Data for this exercise
###
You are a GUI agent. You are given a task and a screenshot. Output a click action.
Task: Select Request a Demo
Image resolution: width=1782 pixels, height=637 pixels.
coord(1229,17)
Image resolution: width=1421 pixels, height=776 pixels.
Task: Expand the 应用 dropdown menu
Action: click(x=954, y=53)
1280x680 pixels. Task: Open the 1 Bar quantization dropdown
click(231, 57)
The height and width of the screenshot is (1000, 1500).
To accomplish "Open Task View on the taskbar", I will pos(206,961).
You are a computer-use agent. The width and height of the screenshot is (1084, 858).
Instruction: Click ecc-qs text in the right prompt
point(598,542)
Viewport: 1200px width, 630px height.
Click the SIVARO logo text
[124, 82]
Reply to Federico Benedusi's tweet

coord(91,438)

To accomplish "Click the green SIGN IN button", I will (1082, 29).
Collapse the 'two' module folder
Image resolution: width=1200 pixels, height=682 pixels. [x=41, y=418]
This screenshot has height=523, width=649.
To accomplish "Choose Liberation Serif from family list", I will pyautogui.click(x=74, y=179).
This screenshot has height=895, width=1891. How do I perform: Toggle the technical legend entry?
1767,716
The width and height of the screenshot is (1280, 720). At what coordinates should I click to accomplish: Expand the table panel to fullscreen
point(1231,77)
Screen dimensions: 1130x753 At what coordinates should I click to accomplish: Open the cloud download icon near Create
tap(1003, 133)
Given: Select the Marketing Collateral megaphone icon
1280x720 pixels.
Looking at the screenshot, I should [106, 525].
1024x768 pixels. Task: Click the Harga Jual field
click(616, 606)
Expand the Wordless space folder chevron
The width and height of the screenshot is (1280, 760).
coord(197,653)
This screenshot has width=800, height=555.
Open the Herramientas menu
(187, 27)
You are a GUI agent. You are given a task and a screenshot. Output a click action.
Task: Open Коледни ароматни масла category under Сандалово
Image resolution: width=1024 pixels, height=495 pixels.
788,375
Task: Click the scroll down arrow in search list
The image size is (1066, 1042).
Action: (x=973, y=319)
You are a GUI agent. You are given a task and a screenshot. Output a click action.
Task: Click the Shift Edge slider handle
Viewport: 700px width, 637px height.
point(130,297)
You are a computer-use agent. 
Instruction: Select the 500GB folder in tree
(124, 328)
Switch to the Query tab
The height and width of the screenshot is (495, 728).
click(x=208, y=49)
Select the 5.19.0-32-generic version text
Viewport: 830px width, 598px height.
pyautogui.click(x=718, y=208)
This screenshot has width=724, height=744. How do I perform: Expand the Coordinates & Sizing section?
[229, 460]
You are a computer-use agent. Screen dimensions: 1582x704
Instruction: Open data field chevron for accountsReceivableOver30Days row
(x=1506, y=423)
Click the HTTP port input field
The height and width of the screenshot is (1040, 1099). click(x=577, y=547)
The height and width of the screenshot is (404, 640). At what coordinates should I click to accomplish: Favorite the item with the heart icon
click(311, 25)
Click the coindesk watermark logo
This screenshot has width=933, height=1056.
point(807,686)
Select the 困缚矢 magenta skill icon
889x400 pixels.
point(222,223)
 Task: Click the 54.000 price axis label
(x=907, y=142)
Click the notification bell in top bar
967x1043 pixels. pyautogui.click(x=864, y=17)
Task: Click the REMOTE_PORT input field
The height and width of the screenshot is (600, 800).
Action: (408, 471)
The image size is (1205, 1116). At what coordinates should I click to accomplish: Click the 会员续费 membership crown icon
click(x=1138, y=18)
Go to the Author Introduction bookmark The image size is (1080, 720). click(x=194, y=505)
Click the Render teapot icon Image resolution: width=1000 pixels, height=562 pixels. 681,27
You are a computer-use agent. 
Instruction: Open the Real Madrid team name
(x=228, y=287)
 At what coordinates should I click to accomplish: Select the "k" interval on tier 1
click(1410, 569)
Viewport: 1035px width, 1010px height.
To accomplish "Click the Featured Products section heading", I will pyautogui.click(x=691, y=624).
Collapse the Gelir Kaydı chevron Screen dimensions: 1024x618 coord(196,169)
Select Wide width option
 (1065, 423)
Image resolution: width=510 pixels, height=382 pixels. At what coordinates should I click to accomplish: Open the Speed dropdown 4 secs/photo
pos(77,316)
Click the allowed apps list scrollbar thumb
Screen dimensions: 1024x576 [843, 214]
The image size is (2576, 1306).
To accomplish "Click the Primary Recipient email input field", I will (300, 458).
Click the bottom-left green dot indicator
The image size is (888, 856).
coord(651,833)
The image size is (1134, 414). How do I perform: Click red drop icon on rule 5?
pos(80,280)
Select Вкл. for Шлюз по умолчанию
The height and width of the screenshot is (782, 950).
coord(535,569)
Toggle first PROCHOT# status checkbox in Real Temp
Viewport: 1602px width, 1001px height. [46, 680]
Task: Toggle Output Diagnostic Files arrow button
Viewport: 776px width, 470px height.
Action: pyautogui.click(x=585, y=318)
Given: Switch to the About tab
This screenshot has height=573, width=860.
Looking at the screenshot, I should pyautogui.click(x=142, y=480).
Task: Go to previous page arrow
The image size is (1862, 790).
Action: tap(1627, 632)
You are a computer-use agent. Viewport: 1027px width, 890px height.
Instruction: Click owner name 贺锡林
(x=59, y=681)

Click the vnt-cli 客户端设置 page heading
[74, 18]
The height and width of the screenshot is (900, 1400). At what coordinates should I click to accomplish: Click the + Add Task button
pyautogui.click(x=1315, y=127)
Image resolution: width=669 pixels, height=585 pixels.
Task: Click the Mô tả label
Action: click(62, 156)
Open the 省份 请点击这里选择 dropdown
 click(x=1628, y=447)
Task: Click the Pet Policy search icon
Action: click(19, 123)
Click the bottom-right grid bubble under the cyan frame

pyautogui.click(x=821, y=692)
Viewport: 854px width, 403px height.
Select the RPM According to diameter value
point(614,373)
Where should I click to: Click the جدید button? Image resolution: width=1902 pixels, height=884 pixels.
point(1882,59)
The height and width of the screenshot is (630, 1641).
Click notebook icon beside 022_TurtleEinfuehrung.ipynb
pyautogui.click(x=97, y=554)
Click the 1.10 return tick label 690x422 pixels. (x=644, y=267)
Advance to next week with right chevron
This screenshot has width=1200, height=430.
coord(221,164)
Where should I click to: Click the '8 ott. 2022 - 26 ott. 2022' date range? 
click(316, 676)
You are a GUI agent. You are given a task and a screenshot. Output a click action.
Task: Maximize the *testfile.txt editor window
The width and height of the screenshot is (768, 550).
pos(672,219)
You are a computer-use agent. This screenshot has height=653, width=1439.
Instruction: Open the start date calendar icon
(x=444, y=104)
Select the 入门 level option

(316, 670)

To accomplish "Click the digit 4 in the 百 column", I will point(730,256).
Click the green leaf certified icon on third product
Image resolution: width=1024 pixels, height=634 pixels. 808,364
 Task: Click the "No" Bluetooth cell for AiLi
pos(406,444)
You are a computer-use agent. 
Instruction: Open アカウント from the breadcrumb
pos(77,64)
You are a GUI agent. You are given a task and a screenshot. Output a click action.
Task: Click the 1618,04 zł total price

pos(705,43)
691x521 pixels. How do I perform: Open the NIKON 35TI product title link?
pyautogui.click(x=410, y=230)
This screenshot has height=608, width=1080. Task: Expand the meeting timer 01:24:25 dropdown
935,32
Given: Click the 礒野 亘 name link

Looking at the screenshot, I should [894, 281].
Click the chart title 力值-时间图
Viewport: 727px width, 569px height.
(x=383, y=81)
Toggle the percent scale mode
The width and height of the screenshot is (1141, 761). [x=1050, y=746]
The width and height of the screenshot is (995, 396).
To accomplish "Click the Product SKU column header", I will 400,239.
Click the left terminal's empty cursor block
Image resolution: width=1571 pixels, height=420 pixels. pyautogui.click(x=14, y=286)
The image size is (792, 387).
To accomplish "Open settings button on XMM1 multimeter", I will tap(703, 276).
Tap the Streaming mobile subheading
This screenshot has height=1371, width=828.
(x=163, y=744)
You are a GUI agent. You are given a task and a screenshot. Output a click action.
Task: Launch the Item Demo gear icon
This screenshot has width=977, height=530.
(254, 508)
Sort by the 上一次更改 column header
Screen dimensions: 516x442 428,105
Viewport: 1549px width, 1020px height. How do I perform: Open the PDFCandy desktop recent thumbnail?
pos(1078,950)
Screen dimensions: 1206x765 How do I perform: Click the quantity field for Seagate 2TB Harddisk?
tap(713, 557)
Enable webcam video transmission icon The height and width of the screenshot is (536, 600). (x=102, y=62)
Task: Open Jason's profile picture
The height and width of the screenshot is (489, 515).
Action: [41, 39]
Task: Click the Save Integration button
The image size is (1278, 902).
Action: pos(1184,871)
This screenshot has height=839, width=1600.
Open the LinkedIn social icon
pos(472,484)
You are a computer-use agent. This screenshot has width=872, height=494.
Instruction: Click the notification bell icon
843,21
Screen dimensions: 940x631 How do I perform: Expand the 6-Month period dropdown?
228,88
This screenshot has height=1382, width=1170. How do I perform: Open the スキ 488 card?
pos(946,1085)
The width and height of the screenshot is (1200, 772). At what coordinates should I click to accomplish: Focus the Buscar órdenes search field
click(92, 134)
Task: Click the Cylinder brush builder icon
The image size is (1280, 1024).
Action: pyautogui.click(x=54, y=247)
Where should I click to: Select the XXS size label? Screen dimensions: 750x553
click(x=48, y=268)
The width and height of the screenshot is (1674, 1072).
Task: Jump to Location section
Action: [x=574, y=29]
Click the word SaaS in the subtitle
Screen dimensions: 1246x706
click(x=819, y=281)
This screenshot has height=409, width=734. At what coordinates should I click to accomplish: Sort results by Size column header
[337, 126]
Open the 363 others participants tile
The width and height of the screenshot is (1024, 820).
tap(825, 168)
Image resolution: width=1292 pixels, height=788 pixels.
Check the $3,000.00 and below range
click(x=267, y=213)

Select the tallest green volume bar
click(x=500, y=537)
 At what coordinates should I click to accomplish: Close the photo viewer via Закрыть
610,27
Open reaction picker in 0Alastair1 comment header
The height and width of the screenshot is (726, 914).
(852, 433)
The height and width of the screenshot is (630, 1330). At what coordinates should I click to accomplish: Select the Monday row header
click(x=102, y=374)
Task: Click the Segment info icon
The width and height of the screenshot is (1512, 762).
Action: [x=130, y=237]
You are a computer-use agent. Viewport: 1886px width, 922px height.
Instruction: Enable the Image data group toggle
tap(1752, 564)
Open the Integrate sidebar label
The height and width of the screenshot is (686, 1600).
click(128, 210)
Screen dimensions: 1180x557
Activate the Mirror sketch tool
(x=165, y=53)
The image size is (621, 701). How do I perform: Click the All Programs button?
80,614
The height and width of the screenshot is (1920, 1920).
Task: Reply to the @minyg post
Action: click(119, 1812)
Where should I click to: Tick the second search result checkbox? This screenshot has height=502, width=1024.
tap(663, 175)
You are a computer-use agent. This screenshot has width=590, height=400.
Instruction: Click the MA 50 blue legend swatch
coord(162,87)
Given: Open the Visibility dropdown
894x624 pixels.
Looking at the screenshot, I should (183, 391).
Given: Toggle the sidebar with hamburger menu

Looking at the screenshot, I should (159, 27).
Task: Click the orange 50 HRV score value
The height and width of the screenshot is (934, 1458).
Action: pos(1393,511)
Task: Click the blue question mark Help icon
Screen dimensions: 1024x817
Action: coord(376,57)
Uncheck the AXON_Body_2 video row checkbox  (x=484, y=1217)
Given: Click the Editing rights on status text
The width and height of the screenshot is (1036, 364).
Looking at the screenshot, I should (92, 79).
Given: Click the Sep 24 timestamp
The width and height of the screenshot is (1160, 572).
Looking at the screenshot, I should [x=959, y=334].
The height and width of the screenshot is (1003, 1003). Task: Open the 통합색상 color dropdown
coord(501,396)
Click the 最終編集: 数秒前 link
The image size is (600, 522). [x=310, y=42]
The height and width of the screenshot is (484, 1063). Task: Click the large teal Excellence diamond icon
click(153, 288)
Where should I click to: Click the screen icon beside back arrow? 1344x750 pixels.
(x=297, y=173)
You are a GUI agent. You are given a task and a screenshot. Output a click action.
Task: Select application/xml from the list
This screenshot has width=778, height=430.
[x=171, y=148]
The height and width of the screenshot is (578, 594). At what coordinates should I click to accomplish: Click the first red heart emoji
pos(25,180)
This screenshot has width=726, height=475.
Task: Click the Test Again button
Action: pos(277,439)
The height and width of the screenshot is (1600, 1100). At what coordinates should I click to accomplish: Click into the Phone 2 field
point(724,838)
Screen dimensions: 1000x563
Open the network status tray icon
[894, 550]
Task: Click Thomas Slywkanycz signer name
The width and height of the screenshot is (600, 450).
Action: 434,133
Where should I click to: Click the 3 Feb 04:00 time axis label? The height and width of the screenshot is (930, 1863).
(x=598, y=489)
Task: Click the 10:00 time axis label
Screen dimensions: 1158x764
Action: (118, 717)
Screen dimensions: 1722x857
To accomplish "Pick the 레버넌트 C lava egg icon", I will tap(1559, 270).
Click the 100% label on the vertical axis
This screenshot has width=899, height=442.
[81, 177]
###
Exercise directions
Exactly as written, reproduce the lines of the data above from the first line through the line where "The height and width of the screenshot is (1000, 1500)." appears.

Task result
You are a GUI agent. You are given a task and a screenshot. Output a click action.
Task: Select Request a Demo
Image resolution: width=1782 pixels, height=637 pixels.
coord(1229,17)
Image resolution: width=1421 pixels, height=776 pixels.
Task: Expand the 应用 dropdown menu
Action: click(x=954, y=53)
1280x680 pixels. Task: Open the 1 Bar quantization dropdown
click(231, 57)
The height and width of the screenshot is (1000, 1500).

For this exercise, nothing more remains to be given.